Allergy season in Cleveland is lasting a lot longer
There's a reason you've been experiencing sneezes, watery eyes and sore throats for longer stretches.
Driving the news: Allergy season — the period between the last freeze each spring and the first freeze each fall — increased by 32 days on average in Cleveland between 1970 and 2021, per an analysis from Climate Central, a nonprofit climate news organization.
- Cleveland's rate is more than double the average increase of 15 days across about 200 U.S. cities during the same period.
Why it matters: The lengthening allergy season is tied to climate change, per Climate Central, with big health ramifications for the roughly one-quarter of Americans who suffer from seasonal allergies, Alex Fitzpatrick and Alice Feng report.
- Earlier springs and longer periods of freeze-free days mean that plants have more time to flower and release allergy-inducing pollen, per Climate Central's analysis.

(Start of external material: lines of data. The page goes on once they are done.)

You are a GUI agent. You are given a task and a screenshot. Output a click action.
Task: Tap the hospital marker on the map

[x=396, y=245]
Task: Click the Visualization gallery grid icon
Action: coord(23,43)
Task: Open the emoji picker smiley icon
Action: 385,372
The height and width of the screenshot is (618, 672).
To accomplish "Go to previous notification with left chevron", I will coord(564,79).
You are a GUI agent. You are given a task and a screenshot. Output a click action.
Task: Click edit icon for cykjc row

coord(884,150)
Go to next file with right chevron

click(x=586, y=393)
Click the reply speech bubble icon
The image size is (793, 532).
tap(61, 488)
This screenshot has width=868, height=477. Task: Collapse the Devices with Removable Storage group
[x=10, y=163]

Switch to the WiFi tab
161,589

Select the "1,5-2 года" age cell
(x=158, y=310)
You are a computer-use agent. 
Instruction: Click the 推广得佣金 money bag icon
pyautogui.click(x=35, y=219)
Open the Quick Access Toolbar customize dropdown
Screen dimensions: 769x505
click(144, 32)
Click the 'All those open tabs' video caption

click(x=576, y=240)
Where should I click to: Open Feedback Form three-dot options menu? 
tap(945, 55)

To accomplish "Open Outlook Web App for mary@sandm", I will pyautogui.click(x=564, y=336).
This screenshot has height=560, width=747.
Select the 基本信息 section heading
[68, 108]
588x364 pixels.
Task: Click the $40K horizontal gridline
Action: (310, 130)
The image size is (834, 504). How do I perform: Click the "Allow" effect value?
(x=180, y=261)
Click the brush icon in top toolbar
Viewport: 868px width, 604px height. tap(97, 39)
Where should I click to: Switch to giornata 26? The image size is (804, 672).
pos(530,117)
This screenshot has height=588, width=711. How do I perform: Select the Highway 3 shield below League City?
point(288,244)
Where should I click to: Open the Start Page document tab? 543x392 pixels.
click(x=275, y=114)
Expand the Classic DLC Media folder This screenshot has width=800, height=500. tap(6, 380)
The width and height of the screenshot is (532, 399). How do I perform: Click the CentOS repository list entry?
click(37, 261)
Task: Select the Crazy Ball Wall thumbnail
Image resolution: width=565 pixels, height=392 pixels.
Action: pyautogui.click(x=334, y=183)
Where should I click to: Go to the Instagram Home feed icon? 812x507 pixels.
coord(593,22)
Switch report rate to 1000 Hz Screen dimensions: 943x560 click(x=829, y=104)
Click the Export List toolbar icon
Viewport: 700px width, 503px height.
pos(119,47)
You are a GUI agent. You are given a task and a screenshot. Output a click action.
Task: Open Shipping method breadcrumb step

What's next: Ongoing climate change means further deviation from what was once considered the norm.
- "We do expect that areas that haven't previously had substantial pollen seasons will potentially start to experience pollen seasons," William Anderegg, director of the Wilkes Center for Climate Science & Policy at the University of Utah, told Arielle.
The bottom line: If you've suspected that seasonal allergies have become a more invasive part of your life, now you have solid data backing that up.